> _Problem details_:
Which of the lines in the records below hold the string "from"? Copy every one of them.

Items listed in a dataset
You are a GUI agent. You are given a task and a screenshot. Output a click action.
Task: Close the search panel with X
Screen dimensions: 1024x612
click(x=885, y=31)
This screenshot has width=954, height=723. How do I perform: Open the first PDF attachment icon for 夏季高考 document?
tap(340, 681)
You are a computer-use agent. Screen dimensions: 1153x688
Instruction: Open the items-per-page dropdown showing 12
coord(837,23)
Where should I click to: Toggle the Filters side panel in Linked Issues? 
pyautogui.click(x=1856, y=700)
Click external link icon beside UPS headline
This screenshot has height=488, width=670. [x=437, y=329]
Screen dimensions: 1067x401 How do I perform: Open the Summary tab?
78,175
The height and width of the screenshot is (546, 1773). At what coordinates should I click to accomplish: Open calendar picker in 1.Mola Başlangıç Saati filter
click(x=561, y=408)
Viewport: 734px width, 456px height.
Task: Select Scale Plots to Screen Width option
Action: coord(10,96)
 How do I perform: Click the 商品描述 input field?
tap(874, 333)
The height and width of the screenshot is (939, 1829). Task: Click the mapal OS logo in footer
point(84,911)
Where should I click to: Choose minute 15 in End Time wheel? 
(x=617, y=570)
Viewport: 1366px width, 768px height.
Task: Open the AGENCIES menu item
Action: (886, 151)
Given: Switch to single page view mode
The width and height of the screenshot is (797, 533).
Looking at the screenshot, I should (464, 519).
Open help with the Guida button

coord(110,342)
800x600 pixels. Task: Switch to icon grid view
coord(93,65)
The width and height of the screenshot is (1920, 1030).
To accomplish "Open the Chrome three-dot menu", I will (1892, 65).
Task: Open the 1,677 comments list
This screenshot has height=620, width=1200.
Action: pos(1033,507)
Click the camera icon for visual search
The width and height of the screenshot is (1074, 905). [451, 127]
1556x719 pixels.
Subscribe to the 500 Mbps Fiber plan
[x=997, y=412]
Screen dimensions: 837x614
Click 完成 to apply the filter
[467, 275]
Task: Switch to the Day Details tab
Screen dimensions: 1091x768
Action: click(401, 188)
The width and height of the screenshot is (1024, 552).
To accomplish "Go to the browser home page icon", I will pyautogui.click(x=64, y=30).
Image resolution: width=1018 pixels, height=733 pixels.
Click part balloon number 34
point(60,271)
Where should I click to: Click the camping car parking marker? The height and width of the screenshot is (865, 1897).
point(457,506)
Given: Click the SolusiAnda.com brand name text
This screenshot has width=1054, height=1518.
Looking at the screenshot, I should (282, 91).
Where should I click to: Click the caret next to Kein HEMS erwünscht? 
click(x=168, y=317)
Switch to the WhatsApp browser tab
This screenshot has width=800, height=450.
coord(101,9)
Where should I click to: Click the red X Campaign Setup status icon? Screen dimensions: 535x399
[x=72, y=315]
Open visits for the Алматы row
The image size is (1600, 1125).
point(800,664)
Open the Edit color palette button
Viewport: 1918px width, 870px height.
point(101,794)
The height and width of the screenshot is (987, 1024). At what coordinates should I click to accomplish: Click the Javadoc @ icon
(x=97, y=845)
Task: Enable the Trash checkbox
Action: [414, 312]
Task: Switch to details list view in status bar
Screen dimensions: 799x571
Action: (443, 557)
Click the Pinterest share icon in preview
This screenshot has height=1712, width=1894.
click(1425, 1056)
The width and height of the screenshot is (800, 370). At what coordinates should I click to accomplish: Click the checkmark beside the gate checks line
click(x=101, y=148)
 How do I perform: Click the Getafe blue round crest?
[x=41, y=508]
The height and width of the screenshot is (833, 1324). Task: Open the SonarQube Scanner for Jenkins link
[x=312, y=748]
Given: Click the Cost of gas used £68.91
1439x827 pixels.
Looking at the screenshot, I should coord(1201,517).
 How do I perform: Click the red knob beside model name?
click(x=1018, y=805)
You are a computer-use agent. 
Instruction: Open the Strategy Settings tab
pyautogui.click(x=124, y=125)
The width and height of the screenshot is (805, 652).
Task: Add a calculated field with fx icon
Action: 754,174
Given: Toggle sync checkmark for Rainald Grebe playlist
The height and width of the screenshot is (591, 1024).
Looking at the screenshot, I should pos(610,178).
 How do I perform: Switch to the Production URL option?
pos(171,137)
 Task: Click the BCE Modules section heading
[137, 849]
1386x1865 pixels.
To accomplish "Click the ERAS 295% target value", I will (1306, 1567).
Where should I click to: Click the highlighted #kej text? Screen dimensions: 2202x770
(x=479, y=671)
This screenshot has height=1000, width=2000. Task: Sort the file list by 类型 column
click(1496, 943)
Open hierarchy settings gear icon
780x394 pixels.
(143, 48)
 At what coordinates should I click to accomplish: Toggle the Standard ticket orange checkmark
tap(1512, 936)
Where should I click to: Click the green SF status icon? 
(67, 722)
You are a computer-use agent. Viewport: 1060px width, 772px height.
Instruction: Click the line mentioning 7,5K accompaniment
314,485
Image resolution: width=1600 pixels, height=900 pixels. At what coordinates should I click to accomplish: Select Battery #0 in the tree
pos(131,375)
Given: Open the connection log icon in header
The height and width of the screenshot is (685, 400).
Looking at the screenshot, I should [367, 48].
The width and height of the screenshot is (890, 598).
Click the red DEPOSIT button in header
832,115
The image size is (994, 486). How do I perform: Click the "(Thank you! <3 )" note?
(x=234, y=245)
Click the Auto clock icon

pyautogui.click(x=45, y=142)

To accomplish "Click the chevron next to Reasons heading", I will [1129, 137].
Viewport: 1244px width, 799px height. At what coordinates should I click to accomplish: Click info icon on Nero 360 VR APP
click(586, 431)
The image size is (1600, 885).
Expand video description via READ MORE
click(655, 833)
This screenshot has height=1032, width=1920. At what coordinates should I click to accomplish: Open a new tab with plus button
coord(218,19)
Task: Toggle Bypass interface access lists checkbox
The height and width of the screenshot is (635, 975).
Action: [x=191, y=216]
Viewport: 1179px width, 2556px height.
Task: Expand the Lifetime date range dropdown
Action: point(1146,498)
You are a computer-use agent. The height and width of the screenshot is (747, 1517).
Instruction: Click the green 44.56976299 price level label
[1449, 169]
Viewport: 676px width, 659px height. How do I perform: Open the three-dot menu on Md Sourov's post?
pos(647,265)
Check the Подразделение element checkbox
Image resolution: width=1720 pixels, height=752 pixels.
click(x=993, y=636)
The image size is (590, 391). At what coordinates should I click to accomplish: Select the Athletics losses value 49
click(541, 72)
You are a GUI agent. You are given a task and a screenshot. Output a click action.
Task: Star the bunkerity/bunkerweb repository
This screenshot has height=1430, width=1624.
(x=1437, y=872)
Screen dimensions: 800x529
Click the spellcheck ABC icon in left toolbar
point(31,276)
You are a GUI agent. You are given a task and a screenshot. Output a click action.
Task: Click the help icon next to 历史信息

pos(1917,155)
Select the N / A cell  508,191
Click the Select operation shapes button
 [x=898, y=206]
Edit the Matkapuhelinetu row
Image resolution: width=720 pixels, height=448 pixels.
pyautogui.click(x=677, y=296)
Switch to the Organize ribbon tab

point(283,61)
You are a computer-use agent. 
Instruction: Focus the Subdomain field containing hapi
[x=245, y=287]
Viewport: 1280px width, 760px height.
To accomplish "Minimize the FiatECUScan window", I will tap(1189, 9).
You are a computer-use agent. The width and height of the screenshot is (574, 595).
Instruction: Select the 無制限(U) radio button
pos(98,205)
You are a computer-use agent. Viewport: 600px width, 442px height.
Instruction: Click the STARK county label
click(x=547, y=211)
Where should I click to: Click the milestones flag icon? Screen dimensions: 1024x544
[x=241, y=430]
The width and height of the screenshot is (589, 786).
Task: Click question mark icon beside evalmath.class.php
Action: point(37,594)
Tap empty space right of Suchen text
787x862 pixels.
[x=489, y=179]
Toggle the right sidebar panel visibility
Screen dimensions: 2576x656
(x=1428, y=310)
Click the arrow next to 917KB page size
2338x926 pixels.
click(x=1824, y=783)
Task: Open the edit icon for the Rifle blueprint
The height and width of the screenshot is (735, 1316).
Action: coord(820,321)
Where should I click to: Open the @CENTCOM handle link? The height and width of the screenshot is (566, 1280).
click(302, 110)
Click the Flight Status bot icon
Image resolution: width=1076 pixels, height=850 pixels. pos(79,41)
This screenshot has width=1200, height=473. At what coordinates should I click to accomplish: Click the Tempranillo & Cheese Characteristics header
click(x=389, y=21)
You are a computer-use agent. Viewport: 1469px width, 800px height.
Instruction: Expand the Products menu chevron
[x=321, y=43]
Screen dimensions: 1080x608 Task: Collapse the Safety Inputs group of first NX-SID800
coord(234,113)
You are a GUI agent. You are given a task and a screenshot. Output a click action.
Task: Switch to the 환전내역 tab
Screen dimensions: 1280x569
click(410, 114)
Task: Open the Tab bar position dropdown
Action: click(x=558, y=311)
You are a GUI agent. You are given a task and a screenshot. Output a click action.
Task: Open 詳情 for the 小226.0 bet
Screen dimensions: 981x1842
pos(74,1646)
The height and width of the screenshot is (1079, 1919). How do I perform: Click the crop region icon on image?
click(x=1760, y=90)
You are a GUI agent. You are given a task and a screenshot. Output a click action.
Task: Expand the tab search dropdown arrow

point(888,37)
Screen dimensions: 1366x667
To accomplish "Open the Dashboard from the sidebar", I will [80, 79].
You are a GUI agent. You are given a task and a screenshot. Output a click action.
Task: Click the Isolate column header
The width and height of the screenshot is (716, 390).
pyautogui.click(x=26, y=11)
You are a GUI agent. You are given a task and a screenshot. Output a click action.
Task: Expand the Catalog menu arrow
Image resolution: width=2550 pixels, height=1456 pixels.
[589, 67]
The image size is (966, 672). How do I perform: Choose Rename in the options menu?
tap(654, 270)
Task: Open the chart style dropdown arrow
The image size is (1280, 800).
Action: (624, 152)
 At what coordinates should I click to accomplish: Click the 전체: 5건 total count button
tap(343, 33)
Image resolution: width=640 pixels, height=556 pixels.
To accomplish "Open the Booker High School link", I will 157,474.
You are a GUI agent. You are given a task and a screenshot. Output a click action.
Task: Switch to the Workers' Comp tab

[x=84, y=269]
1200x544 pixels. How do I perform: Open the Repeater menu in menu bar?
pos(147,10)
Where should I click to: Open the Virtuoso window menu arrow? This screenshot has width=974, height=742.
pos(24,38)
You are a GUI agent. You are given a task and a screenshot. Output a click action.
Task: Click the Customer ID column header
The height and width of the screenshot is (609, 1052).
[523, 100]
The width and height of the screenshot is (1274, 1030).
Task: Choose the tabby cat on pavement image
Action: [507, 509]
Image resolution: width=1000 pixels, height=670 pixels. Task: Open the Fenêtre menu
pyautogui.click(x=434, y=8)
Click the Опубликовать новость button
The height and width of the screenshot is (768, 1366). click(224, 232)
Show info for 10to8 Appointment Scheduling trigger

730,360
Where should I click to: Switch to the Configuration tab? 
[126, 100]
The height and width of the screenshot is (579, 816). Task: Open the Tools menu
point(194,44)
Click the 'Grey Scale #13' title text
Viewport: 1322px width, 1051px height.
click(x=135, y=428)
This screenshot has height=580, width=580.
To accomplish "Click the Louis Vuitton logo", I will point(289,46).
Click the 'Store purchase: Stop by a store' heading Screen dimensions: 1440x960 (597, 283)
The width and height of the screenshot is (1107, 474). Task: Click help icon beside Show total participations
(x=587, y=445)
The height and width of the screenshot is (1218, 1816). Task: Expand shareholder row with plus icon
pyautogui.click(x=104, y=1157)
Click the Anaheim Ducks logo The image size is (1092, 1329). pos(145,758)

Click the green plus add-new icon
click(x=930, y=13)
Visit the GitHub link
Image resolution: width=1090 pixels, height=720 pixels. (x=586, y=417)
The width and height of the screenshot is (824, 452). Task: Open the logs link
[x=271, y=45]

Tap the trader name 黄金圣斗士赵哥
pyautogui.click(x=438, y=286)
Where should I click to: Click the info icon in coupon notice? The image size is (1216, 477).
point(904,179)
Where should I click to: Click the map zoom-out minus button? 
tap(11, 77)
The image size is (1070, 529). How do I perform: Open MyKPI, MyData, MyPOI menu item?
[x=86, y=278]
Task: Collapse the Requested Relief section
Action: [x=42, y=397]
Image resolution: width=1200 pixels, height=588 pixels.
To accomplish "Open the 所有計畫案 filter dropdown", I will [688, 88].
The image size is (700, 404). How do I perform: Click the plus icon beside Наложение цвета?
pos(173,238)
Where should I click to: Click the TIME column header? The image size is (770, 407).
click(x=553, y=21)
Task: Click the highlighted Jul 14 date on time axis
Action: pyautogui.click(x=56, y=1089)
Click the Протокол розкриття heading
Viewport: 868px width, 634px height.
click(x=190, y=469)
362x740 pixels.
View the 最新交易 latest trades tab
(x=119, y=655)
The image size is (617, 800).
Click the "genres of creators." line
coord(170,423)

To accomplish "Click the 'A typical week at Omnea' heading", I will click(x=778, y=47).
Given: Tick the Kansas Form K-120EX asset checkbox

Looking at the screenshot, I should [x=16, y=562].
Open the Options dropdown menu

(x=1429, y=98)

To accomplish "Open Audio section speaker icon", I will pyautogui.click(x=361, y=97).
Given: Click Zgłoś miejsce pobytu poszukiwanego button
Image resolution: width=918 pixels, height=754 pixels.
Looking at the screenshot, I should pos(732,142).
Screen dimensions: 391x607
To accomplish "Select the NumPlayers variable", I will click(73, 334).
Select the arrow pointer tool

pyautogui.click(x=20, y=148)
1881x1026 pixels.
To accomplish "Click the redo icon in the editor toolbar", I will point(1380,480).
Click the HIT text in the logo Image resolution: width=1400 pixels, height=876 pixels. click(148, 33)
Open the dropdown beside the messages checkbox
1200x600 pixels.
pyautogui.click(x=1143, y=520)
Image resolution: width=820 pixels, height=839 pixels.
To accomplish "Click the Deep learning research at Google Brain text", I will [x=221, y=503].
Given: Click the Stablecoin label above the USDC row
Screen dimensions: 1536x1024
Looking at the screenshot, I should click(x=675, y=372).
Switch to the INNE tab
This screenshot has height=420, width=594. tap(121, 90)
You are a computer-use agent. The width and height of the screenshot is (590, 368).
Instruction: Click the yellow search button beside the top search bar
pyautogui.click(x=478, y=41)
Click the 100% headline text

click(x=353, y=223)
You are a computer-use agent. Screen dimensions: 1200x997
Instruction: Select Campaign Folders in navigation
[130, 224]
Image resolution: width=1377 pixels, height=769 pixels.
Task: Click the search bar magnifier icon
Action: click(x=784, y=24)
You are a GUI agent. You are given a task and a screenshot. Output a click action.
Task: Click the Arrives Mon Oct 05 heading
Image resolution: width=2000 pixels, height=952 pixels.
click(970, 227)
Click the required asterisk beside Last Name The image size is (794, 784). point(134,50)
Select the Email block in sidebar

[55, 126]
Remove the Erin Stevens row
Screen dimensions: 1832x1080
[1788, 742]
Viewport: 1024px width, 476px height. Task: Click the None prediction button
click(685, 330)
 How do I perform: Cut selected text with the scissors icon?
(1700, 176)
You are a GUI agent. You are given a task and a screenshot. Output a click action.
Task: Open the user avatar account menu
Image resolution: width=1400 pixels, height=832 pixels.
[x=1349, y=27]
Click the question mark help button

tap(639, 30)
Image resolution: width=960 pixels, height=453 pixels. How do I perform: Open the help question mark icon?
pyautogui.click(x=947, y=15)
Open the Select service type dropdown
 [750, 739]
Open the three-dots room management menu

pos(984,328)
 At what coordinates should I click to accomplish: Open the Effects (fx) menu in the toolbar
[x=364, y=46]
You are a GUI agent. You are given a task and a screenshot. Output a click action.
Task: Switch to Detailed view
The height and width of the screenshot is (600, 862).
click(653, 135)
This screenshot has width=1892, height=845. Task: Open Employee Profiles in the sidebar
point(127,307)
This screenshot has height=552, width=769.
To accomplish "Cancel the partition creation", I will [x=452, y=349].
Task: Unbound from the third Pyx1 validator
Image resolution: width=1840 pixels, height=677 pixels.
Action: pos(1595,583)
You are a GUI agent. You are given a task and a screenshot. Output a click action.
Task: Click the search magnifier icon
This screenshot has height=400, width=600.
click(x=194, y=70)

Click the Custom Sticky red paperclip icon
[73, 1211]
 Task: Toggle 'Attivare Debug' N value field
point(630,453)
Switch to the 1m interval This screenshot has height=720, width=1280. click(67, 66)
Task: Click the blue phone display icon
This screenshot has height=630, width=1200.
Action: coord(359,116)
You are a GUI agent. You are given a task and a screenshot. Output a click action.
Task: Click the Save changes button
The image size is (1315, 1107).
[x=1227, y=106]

> _Exercise result_:
To accomplish "Open the Dashboard from the sidebar", I will [80, 79].
Task: Unbound from the third Pyx1 validator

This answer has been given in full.